"The archivists from the Institute of National Remembrance scrutinized 1,114 names and 12,000 pages of documents. As a result, they discovered information concerning 754 people, mainly holders of passports of Paraguay," said Dr Mateusz Szpytma, Deputy President of the IPN. He added that the verification was made thanks to the Institute’s access to the electronic database of the International Tracing Service in Bad Arolsen, a tool used for searching for victims and Holocaust survivors.
Work on the verification process of over a thousand people from the so-called Paraguayan sub-list started in September last year. The list of names was primarily created by the Polish diplomats currently working in Bern on the commemoration of Aleksander Ładoś and his coworkers (the so-called Bernese Group, also referred to as the Ładoś Group). They were also the ones who conducted preliminary research into the fate of those whose names were on the list.
„Wykorzystaliśmy zarówno znalezione w archiwach kopie paszportów paragwajskich, jak i cząstkowe listy ich posiadaczy. Znaczna część z nich znajdowała się na notatkach i raportach pozostawionych przez Abrahama Silberscheina, jednego z najważniejszych członków grupy Ładosia” – powiedział ambasador Polski w Szwajcarii Jakub Kumoch. Dodał, że dziękuje IPN za zaangażowanie w tę sprawę. „To była wielka operacja i wszyscy, którzy w niej uczestniczyli, dokonali rzeczy niezwykłej” – powiedział.
"We used copies of Paraguayan passports found in the archives as well as partial /fragmentary lists of their holders, many of which were among the notes and reports left by Abraham Silberschein, one of the most prominent members of the Ładoś Group,” said Poland's Ambassador to Switzerland, Jakub Kumoch. He added that he would like to thank the Institute of National Remembrance for its involvement in this matter. "It has been a great endeavor and everyone who participated in it contributed greatly “ he said.
In addition to the Paraguayan part of the Ładoś List, there are also Honduran, Haitian and Peruvian lists which were prepared by the Pilecki Institute. While passports and citizenship certificates of Paraguay, constituting the majority of illegal passports, were almost entirely the work of Polish diplomats working under Aleksander Ładoś, the documents of Honduras, Haiti and Peru were obtained by Jewish organizations cooperating with the Polish legation, in particular the RELICO Committee of Abraham Silberschein. This was done with the permission and under the protection of Polish diplomats.
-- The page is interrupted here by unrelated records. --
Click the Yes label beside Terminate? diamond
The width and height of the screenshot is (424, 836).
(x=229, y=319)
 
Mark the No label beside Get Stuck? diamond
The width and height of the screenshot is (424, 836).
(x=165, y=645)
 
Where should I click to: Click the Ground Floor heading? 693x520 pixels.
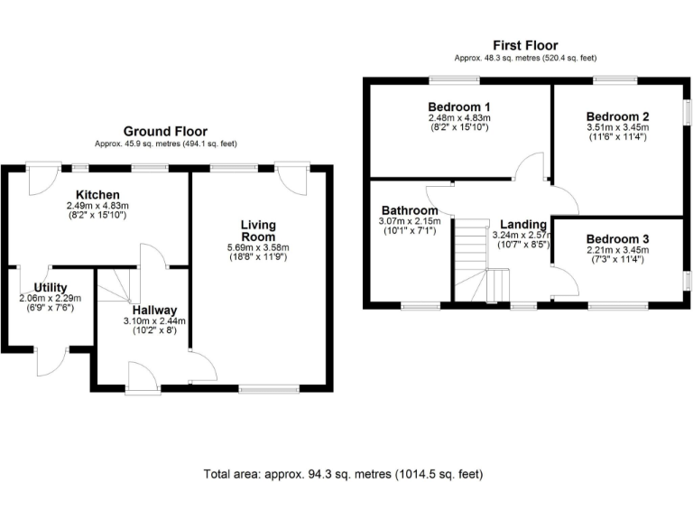pos(165,131)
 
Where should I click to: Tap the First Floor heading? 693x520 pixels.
pos(524,45)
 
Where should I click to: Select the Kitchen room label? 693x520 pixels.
pos(98,195)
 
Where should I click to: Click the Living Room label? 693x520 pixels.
pos(257,230)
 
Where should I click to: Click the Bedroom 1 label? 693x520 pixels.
pos(458,106)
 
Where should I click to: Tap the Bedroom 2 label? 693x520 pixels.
pos(617,116)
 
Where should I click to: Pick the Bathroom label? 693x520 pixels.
pos(409,210)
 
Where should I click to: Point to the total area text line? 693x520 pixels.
pos(344,473)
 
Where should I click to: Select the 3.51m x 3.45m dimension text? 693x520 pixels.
pos(617,128)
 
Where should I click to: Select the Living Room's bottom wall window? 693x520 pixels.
pos(269,389)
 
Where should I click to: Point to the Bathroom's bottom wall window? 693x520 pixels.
pos(420,306)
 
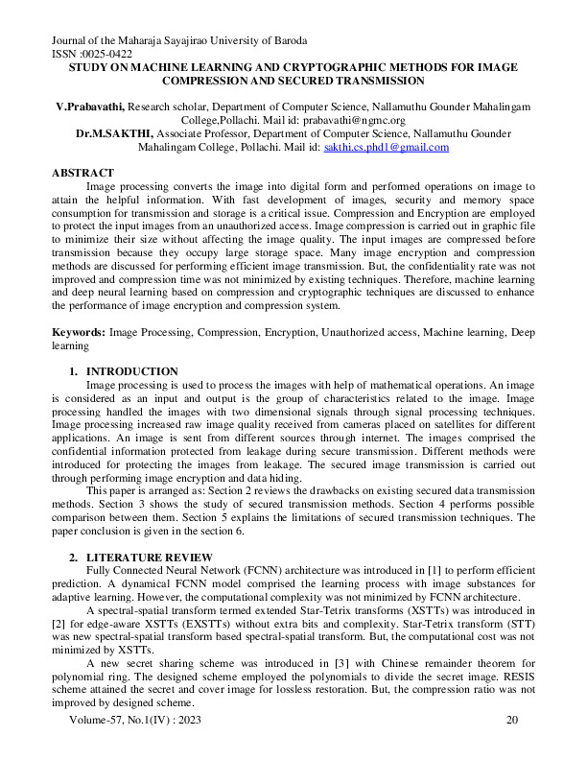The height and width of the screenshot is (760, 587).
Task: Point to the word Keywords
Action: coord(79,330)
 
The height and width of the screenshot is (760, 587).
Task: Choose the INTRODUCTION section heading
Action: coord(132,370)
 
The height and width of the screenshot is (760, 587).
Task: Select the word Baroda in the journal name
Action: coord(285,41)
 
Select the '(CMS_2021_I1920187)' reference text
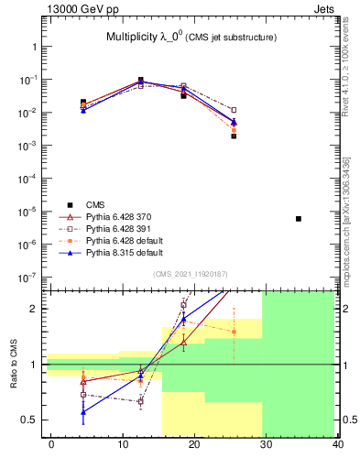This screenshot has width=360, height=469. (191, 273)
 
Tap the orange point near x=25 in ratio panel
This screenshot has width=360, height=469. (235, 332)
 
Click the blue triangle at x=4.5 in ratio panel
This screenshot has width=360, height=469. (83, 412)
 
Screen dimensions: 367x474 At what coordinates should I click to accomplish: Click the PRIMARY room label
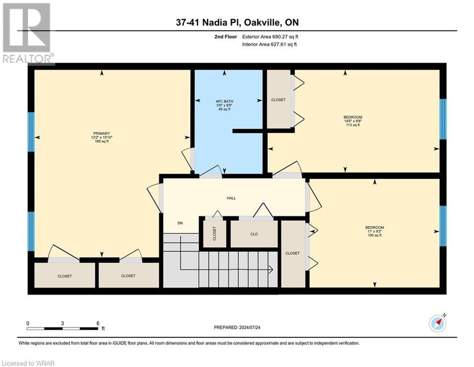[x=102, y=133]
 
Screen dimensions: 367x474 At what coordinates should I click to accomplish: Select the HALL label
[x=232, y=198]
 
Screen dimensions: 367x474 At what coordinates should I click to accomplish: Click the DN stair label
[x=180, y=223]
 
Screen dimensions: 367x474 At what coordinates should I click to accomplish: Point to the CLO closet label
[x=254, y=234]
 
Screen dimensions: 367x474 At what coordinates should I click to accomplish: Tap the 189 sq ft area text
[x=102, y=141]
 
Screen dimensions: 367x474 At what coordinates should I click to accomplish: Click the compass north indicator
[x=437, y=324]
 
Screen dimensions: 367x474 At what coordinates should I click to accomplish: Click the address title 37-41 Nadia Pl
[x=236, y=22]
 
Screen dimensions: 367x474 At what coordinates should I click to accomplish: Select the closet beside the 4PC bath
[x=278, y=100]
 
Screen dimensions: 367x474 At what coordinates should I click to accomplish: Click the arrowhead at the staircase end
[x=271, y=270]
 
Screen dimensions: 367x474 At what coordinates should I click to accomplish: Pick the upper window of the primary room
[x=31, y=131]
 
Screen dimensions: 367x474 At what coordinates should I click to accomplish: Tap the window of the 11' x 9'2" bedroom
[x=442, y=226]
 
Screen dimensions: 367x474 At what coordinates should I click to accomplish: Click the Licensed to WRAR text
[x=29, y=363]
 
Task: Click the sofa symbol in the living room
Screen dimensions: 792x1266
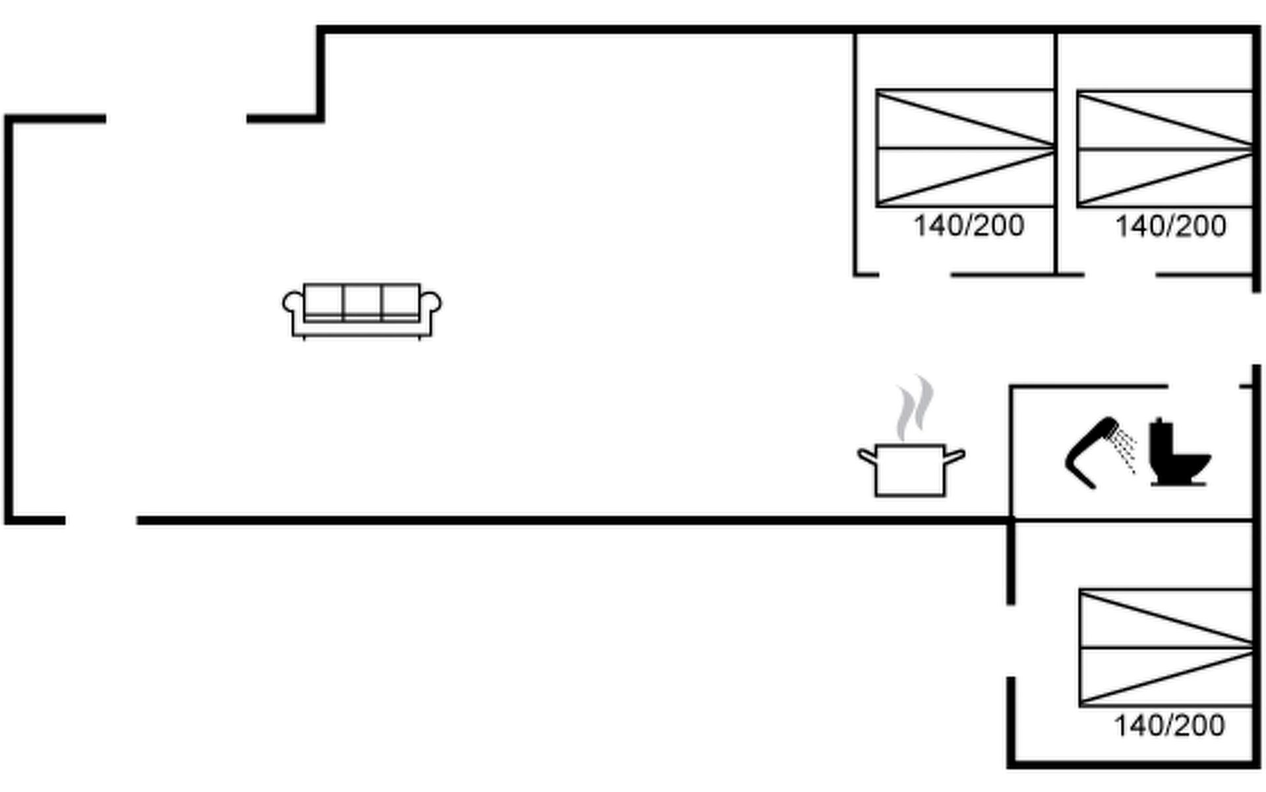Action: [362, 311]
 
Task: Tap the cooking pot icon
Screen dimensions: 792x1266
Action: [910, 470]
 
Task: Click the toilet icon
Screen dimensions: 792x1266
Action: [1176, 454]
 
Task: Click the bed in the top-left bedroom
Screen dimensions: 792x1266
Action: [965, 148]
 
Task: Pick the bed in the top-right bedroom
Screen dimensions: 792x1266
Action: [1165, 149]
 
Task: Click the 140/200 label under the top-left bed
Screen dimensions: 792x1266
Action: [969, 226]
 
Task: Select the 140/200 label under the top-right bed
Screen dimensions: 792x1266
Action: [1170, 226]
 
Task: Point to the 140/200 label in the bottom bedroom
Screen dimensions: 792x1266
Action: [1169, 726]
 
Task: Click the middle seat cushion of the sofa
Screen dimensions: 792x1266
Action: [362, 302]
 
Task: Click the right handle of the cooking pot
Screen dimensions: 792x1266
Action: [955, 456]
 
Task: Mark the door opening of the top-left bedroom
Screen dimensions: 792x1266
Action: [915, 275]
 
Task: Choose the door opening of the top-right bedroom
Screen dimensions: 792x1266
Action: [1120, 275]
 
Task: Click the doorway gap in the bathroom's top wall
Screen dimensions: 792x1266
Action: [1204, 386]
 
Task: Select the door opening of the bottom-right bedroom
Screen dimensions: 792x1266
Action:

The Latin American passports from Bern, also known as the "Ładoś Passports", helped their owners to avoid deportation to extermination camps and thus survive the Holocaust. Their factual number remains unknown, but the serial numbers and Silberschein reports allow estimating it as over 8,000. According to Ambassador Kumoch, the work on the "Ładoś List” has enabled us to recreate about 40% of the names of these people, as well as to find hundreds of survivors.
"The work on the list will be continued and the Institute of National Remembrance will fully support the initiative. This type of research is the responsibility of historians. After all, we are talking about one of the biggest operations aimed at counteracting the Holocaust known in the history of diplomacy. Not only Polish but also world-wide, " emphasized Dr Szpytma.
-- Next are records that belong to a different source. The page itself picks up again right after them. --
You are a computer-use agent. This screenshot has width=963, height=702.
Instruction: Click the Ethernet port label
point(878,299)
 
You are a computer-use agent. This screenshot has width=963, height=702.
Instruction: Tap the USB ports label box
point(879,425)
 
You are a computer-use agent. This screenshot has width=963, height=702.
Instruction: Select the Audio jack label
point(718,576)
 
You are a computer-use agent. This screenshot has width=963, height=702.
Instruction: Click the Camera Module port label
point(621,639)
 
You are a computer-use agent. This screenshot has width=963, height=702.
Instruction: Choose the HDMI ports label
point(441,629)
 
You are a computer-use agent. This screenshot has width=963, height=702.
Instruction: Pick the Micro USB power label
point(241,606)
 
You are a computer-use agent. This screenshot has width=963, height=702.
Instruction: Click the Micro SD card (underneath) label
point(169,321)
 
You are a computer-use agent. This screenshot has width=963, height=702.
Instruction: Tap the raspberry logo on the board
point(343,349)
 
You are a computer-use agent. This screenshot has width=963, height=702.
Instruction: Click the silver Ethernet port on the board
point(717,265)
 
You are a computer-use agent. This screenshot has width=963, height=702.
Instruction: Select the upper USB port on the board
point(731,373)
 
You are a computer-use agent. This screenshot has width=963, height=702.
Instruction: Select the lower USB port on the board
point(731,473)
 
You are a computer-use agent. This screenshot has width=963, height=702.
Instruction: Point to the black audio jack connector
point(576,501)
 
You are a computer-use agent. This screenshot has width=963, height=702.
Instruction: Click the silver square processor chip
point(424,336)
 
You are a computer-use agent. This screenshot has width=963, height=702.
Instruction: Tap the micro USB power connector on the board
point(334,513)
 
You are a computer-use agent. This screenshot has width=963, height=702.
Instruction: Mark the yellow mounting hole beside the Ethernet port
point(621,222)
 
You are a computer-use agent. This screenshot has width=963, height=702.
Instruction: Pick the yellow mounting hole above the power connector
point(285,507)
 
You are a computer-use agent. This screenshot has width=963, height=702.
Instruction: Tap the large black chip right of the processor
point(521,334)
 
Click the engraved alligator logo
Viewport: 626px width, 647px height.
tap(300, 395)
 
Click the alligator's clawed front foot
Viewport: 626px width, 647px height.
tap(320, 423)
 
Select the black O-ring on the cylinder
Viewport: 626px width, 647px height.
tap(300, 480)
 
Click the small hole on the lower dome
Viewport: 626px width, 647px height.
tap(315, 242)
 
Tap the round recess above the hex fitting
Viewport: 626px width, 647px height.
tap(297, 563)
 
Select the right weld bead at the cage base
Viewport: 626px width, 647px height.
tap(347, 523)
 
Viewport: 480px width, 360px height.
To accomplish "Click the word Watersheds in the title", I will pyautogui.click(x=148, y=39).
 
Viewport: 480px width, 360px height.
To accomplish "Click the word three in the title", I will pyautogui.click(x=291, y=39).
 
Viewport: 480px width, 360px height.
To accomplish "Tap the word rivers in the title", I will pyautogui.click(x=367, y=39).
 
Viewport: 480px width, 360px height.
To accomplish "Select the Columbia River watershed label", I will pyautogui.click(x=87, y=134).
Alongside the Embassy of the Republic of Poland and the Institute of National Remembrance, the Pilecki Institute, the Auschwitz-Birkenau Memorial and Museum, the Jewish Historical Institute as well as Polish, Israeli, American and Dutch genealogists, microhistorians, survivors and their relatives have all participated in the work on the verification of the surnames. "What we are dealing with here is an endeavor which has in one way or another helped thousands of people survive the Holocaust " said Ambassador Kumoch.
The so –called “Ładoś List” is to be published this year.
Diplomats belonging to the so-called “Ładoś Group”, operating during the war in the Polish Embassy in Bern, Switzerland, saved the lives of Jews by issuing forged passports for them. Polish diplomats and activists of Jewish organizations obtained passports from Latin American countries, which were then sent to Jews in occupied Europe. These were mainly passports from Paraguay, El Salvador, Honduras, Bolivia, Peru and Haiti, which prevented their holders in ghettos from deportation to German extermination camps. Instead, their owners were sent to internment camps, where some of them lived to see the end of the war.
The members of the group were involved in the production of illegal passports from at least 1941 and continued their activities virtually until the end of the Holocaust. The “Ładoś Group” consisted of: Aleksander Ładoś, the Ambassador of the Republic of Poland to Bern, his Deputy Stefan Ryniewicz, Consul Konstanty Rokicki, as well as the Attache of the Embassy, Juliusz Kuehl. Their partners were two Jewish organizations - the RELICO Committee headed by Abraham Silberschein and the Swiss branch of Aguda Yisroel led by Chaim Eiss.